FUTERRA - ART & ACTIVISM
Futerra have been working as a communications design agency focussing on climate change. Ed Gillespie spoke about the research that supports climate change. His big question is how do we get people involved in climate change in a way that changes behaviour. Futerra asked themselves this question and place a great emphasis on cultural channels to change attitudes to climate change.
Ed challenged us to ask our MPs to make policy change.
Ed highlighted some of the things that environmentalists get wrong.
He talked of blowing away the myths
Audience Rules
We need to use transmitters and social learning - using people to talk about the issues, rather than high profile ad campaigns
The map of the discourse
awrrkwesin , british comis nihilism
Style Rules
Better to light a candle than to curse the darkness
Urban pollution in China is focussing peoples attention - for example in Chongquin (32 milliion)

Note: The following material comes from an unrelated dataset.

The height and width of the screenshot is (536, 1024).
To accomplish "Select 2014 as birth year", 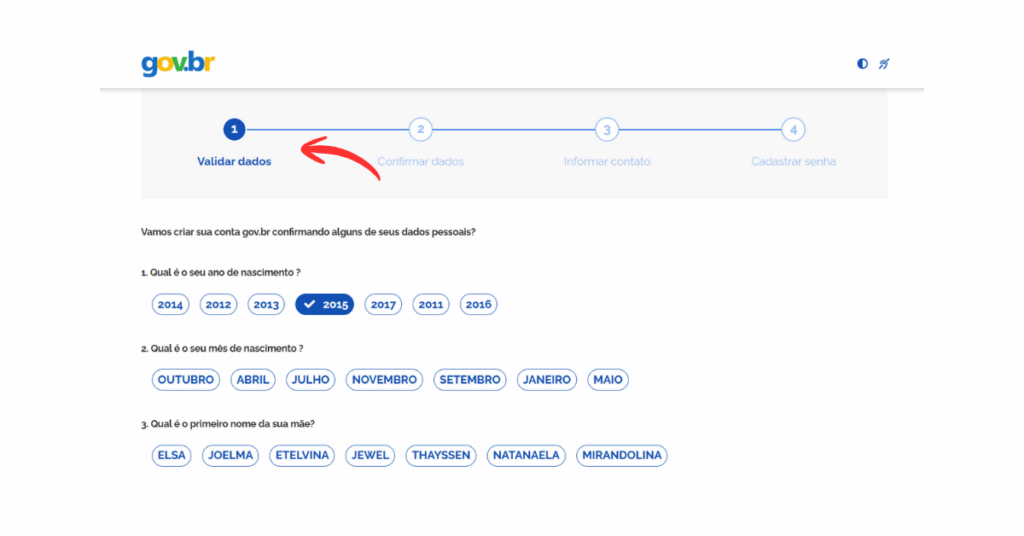I will point(171,305).
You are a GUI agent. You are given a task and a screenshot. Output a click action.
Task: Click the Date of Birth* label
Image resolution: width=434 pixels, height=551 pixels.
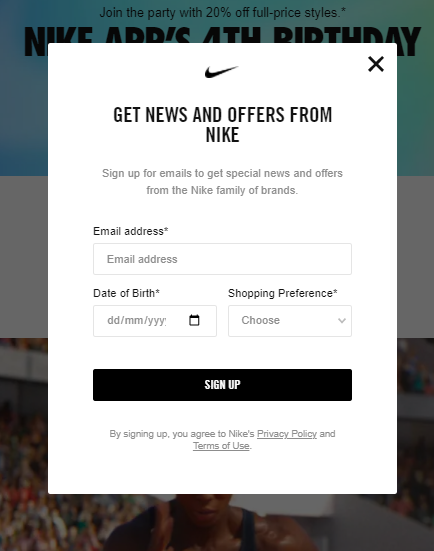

Crisis = danger + opportunity (the Chinese symbols)
There is a huge opportunity to work with the challange. Although there is no magic bullet.
How do we engage people's hearts and their minds.
The cultural channels are so important because we need to touch peoples hearts.
"Human history is a race between education and catastrophe." HG Wells
Climate change is increasingly going mainstream. Rover are offering to offset the Carbon on a Land Rover.
Did Shakespeare write of climate change 400 years ago in A Midsummer Night's Dream
Art as a channel for challenging peoples perspectives. The artists, Damien Hirst, had the idea of bottling all of his C02 emissions for a year. The Cape Fear tour took a number of artists on boats to the Antarctic. Anthony Gormley made a snowman! Its hard for Art to deal with environmental questions in a positive way. Art likes doom and desolation. however this can make the people do less. Because Art like the apocalytpic. The weather project at the Tate Modern felt like it was all about climate change. I'm not sure everyone would have had the same reaction. Similarly Martin Creeds lights going out and on also reminded me of impending crisis - but this may not have been everyone's interpretation.
Interpretation of specific works can be subverted. The Haywain launched English Conservation, an unintended consequence. The famous blood head by Mark Quinn was parodied by the creating of an ice sculpture of Tony Blair. But do these interventions actually make a diference. Do they make us change our behaviour?
There are also opportunities for major public sculptures. The Wee Man showed the amount of electrical equipments we dispose of in our lives. Its very impressive. How are we able to adapt these ideas to enable us to think about climate change.
Mark McGowan left a tap on in a gallery which caused an outrage. He parked a car in a gallery in Peckham and ran his car with a pipe to the outside world. These subvert our ideas about what things are going on everyday.
When the Carbon Trust went to an advertising agency they came up with an atom bomb which totally scared people - the wrong idea.
The metaphors are going in the wrong direction. Melt = life. Frozen = death. These are not clever about the messages.
How do we make the invisible visible?
Richard Box put light tubes in the ground under the magnetic fields of a powerline - which made the energy field visible.
Where are the provocations? Where are the situationist artists for climate change. A herd of Jersey Cows were kept on an estate for a week "the Udder Way".
More complicate subjects - Michael Landy's Breakdown took place in the heart of Oxford Street. He destroyed everything he owned in the world, an anti-materialist message. Other interventions include "Buy Nothing Day" - a shop with no products, empty shelves, an empty bag, and environmental messages on the till slip. A shop full of bewildered people.
Simon Starling create "mission Art" - a hydrogen fuel celled bike which he rode across the desert and after wards used the emissions (water vapour) to create a painting of a cactus.
Posters can be used to satire public information posters. Campaiging organisation sometimes get it wrong. "The Day After Tomorrow" was sensationalist and didn't get people to change their behaviours.
How can we use alternative approaches to get people to think differently about big challenges.
Poussin painted rising images of alternative futures. Where are the utopian images of our climate adapted future. Who is reflecting our desires for a climate adapted lifestyle - the new ruling aesthetic. We tend to do the dystopia. We have a real oopportunity to do something different.
If Martin Luther King had stood up and said - I have a nightmare. Would we still be talking about his speech today. What he did was say "I've got a Dream". This encapsulates the Futerra approach - people will run toward a climate secure future.
Negative scenarios don't appeal to many.
Its about a postive vision and motivating.